雜誌『改造』1930年9月号に高田保「浅草『歌劇』華かなりし頃」という隨筆が掲載されている。高田が大学卒業後、所謂ペラゴロとなって浅草公園の興行街で漂泊生活を送った挙げ句に浅草オペラの代表的劇場であった金龍館の文芸部にいた時代の回顧的なエッセーである。それは獏與太平こと古海卓二のことから始まり、大正八年の観音劇場の奇妙な一座の話へと筆を進めている。ちょっと引用しておこう。

 樂屋の入口に、こんな文句が麗々と貼出されてあつたものだ。 「刑事その他官憲關係の者一切無斷立入るを許さず、これを犯すものは頭の上から水をぶつ掛けらるべし」  しかもこれに、堂々と署名して「獏與太平」——この獏さんといふのは、いま映畫界でしきりにイデオロギー映畫を作り出しては檢閱當局と喧嘩をしてゐる古海卓二君である。  大正八年の二三月の頃で、公園六區、觀音劇場にとても妙な歌劇一座が現はれた。その名は何と言つたか忘れてしまつたが、とにかくその顏觸れの中に澤田柳吉、竹內平吉、大津賀八郞はいゝといして、辻潤佐藤惣之助、陶山篤太郞、小生夢坊、その他舞臺には到底緣の無かりさうな連中が、ずらりと庵看板をあげたものだつた。  オペレツトで「トスキナア」というふものを出した。筋は何でも、一人のスリがゐて、これが赤と黑のマントか何かを羽織つて、盛んに懷中物をスつて步く。スるのは人間の自由でスられるのが馬鹿なのだといふ「哲學」をそいつが唄つて、合唱の女達が彼に賛成し、彼を取卷いて、彼の名を讃え、「トスキナアこそわれらが英雄」といふやうな事を唄ひ出すのだつた。  ところで讀者諸君、この奇怪な英雄の名を、試みに倒さまにして讀んでみなさるがいゝ。——アナキスト。  これが彼等の「洒落」だつたのか「本氣」だつたのかは僕は知らない。がみんなは一端アナキストだつた。樂屋中こぞつて酒を飮んで、こぞつて醉拂つて、そしてこぞつて貧乏した。  貧乏しながら、泡を吹いて議論をした。

ところで、この観音劇場の奇妙な一座のことなのだが、稀覯本の世界というサイトの辻潤のページに観音劇場大正八年の第一回公演(5月6日)と第二回公演(5月14日)のプログラムがあるのを見つけた。

観音劇場大正八年第一回公演

https://kikoubon.com/asakusaopera2.jpg

観音劇場大正八年第二回公演

https://kikoubon.com/asakusaopera1.jpg

おお、二、三月でなくて五月だが、確かに辻潤佐藤惣之助、陶山篤太郞、小生夢坊といった連中が一座を組んで芝居をしている。第一回の出し物はヂヨン・ミルグトン・シング(ジョン・ミリントン・シング)の「谿間の影」であるが、未来派創作者諸氏とついているのは何だろう。演者が未来派創作者だという意味なのか。第二回の出し物は高田のいうとおりゴーリキーの「どん底」だが、その中の一場(旅の宿Ⅲ)だけを演じたようだ。ペペル役は佐藤大魚となっている。高田はペペルは佐藤惣之助が演じたといっているので、おそらくこれは惣之助の別名なのだろう。釣り好きの惣之助らしい別名ではある。

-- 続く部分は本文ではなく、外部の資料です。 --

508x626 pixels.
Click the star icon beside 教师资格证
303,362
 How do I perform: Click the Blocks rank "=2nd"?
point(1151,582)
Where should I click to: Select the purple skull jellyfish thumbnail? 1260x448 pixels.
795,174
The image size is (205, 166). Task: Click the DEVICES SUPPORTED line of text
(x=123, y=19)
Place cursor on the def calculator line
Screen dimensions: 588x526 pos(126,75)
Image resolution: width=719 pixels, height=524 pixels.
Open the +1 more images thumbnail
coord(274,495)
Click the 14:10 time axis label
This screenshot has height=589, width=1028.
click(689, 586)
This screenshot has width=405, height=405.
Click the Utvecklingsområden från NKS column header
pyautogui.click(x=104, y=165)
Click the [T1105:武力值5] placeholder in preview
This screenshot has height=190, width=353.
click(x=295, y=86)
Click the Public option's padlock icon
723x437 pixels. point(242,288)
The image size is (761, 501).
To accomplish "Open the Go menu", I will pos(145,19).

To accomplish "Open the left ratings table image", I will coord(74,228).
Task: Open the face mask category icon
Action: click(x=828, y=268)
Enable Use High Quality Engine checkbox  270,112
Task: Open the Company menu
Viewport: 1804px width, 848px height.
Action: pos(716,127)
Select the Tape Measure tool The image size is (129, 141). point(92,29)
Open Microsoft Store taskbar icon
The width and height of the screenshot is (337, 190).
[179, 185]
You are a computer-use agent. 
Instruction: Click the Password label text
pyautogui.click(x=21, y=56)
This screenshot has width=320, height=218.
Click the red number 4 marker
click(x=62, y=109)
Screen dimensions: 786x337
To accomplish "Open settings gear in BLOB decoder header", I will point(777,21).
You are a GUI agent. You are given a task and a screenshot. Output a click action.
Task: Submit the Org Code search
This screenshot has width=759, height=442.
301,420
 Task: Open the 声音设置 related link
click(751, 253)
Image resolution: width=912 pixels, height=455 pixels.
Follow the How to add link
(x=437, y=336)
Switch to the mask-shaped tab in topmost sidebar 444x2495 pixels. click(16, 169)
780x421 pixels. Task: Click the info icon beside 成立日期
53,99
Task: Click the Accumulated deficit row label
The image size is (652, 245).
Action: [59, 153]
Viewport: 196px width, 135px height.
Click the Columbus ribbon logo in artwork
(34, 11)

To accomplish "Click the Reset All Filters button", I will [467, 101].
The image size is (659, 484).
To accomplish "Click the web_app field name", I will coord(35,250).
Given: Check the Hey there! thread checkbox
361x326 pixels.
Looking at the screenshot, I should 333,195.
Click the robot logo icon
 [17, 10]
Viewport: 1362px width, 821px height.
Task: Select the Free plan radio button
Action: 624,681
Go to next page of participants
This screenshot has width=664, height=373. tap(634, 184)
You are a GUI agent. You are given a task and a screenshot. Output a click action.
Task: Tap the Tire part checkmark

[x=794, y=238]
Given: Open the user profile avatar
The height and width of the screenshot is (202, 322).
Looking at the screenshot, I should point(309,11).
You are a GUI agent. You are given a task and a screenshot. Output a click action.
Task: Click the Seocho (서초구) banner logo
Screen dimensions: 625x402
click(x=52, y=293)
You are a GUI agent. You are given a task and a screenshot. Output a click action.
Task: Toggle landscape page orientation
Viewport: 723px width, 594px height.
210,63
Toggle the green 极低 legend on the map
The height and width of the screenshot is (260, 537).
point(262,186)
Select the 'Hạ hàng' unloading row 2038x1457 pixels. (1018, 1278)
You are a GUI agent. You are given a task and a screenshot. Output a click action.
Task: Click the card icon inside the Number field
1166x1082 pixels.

さて、第一回に獏與太平作コミックオペラ「トスキナ」も掛かっている。が、高田の言っている「トスキナア」とはちょっと違って「トスキナ」である。そして違いはそれだけにとどまらない。高田によれば、主人公の掏摸の名がトスキナアで、掏摸の哲学を歌い上げ、皆が彼を英雄として讃えるといった筋立てなのだが、プログラムを見ると、確かに掏摸が主人公ではあるが、トスキナはそれとは別の人物である。高田は10年ほど前のことを回想しているのだから、記憶違いがあるのだろう。これについては、中野正昭さんの『トスキナ』伝説‐浅草オペラと大正期アヴァンギャルド演劇に関する一考察という論考が参考になる。それによると、「トスキナ」の台本では、トスキナはアナーキストどころか町の法政を司る権力者であるらしい。そして、掏摸に鑑札を与える代わりに、掏摸がその技量の対価として金品を盗み取ることを許可する法令を、トスキナが定めたことによって引き起こされる混乱を面白おかしく描いた笑劇のようだ。この論考、未来派、表現派、ダダが入り交じる大正期アヴァンギャルド芸術についてのなかなか面白い論考なのでご一読あれ。

そういうわけで、高田保の「浅草『歌劇』華かなりし頃」は、間違いもあるだろうし潤色されている可能性もあるが、大正後期の浅草オペラの内側を描いた面白いエッセーなので、これも読んでみてください。

kozats.work

それから稀覯本の世界は、稀覯本の中身を見ることはできなけれど、昔の珍しい雜誌の目次が見れるので、なかなか楽しいサイトです。